- **Written request**:
Express the items from the line containing "Determine the [X, Y]" through the line containing "four is located at coordinates (663, 1445).", both included, as a JSON list of strings with one string per line and blank lines omitted. Leave the pictures out of the answer.

- **Task material**:
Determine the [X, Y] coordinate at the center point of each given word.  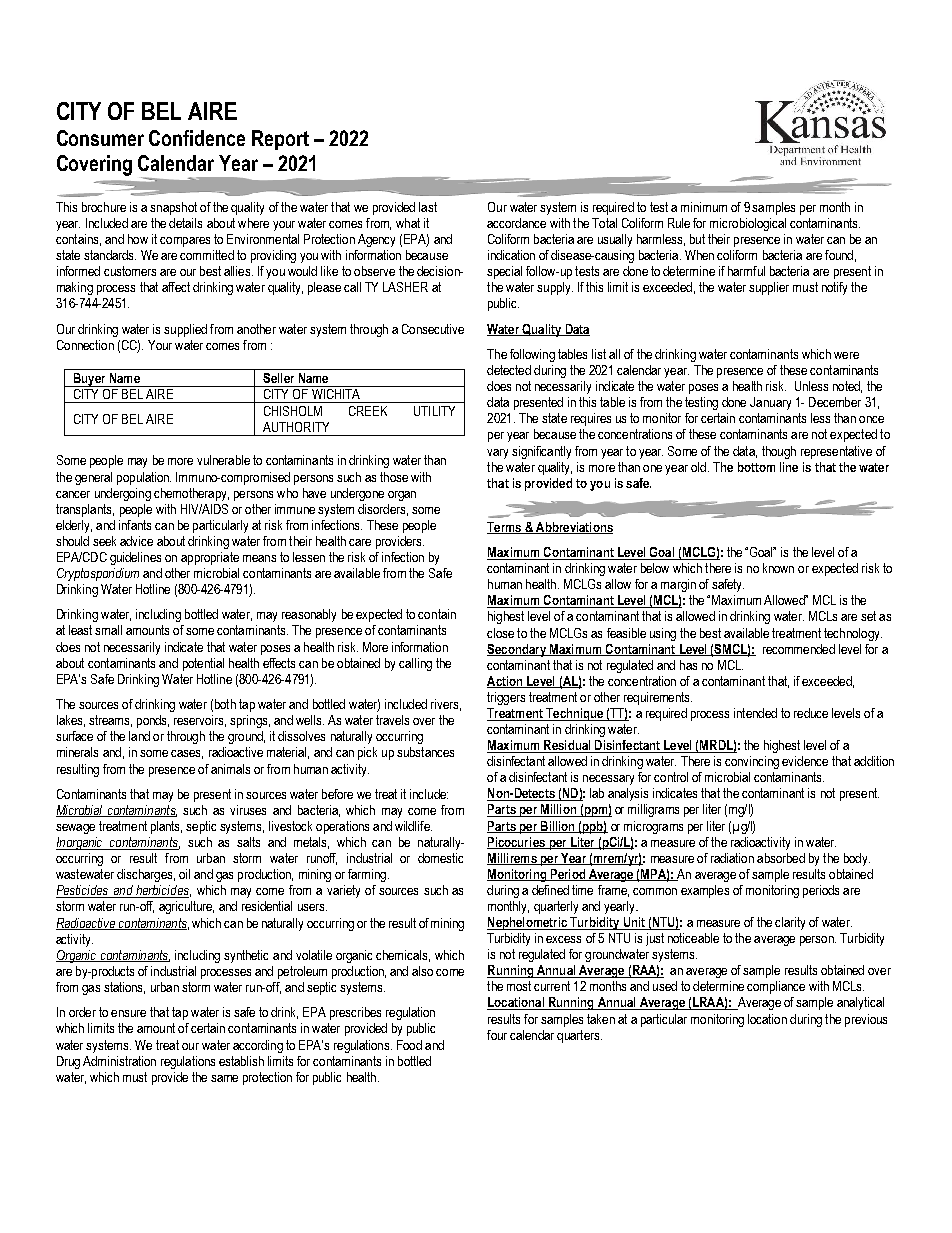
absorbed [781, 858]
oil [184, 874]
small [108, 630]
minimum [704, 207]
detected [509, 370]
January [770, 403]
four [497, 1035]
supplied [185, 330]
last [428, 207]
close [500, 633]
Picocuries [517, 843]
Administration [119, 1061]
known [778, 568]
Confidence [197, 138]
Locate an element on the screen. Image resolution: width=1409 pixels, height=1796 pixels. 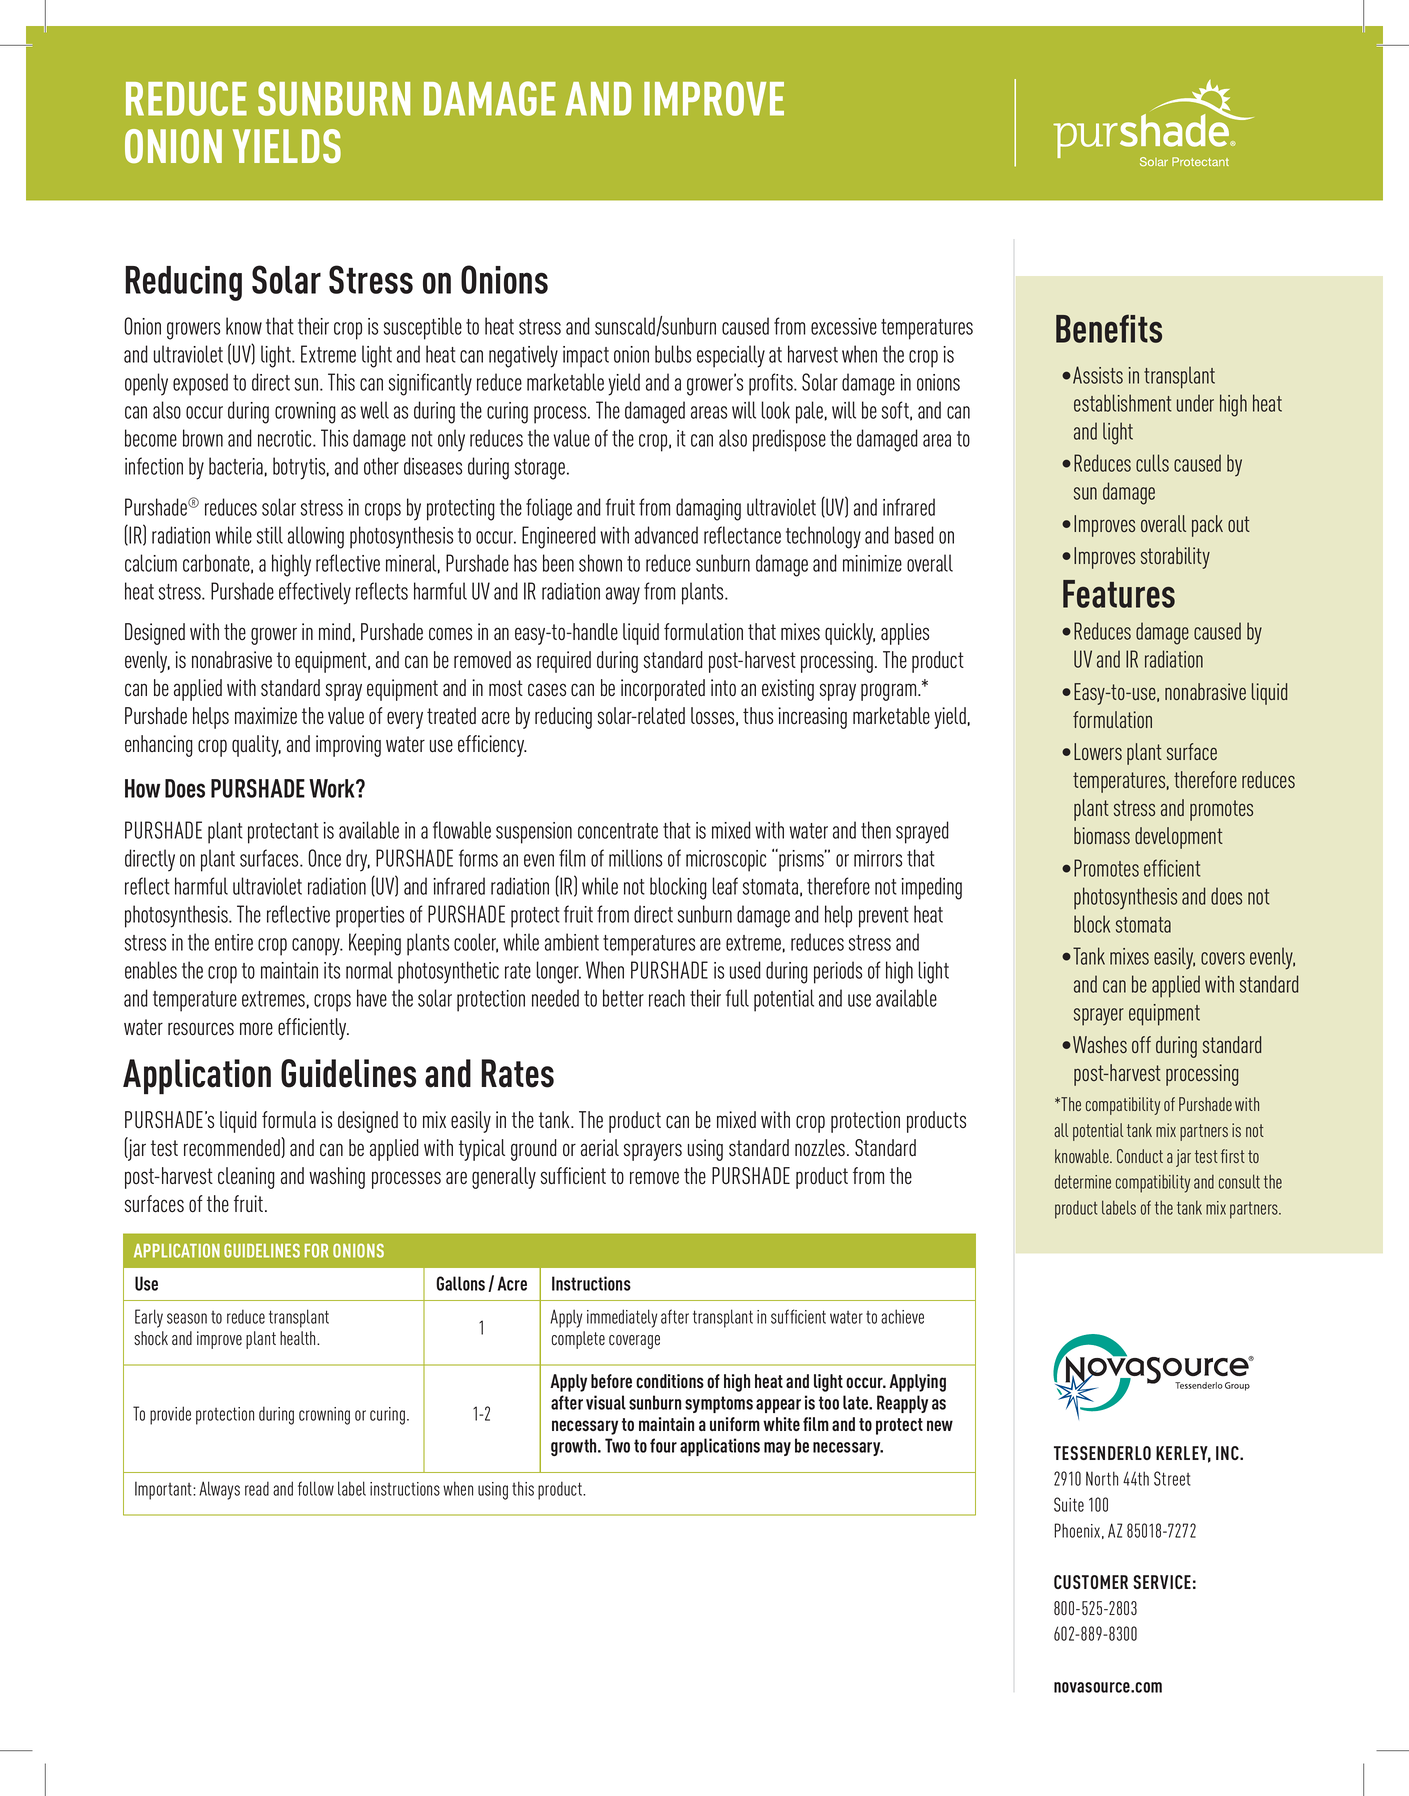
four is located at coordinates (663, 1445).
==
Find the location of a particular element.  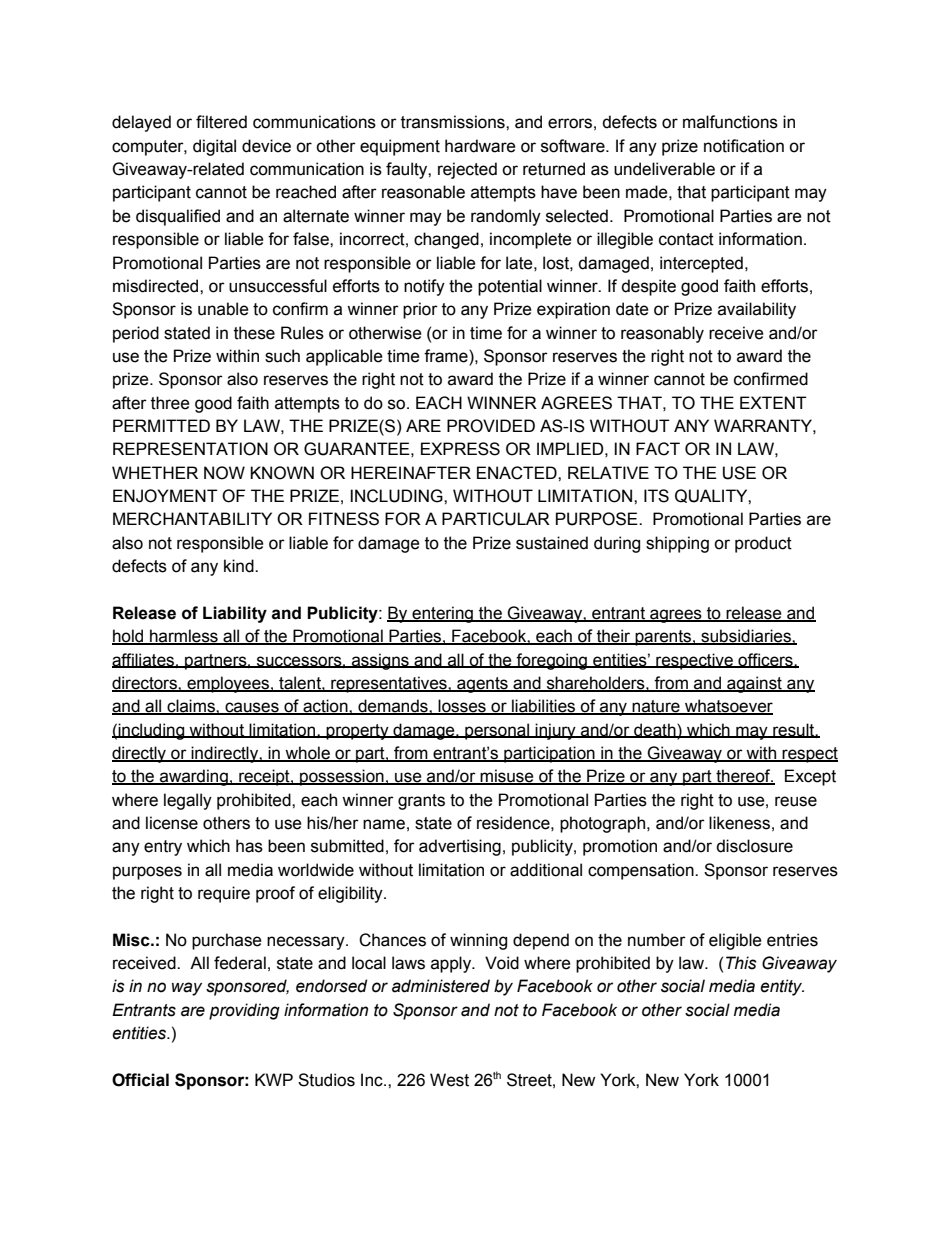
...
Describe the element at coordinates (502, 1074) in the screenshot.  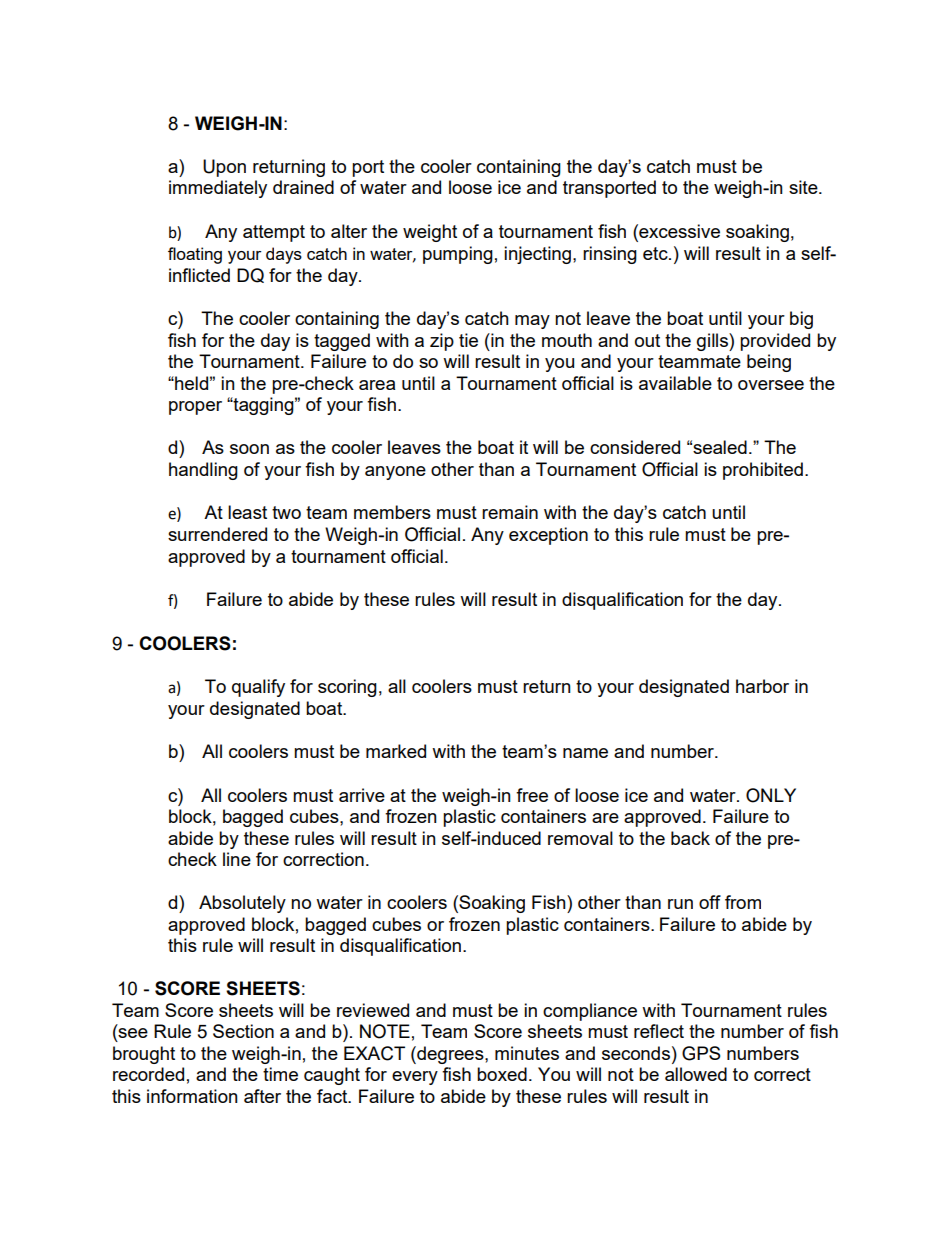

- **Output of the exercise**:
[
  "Determine the [X, Y] coordinate at the center point of each given word.  ",
  "absorbed [781, 858]",
  "oil [184, 874]",
  "small [108, 630]",
  "minimum [704, 207]",
  "detected [509, 370]",
  "January [770, 403]",
  "four [497, 1035]",
  "supplied [185, 330]",
  "last [428, 207]",
  "close [500, 633]",
  "Picocuries [517, 843]",
  "Administration [119, 1061]",
  "known [778, 568]",
  "Confidence [197, 138]",
  "Locate an element on the screen. Image resolution: width=1409 pixels, height=1796 pixels. ",
  "four is located at coordinates (663, 1445)."
]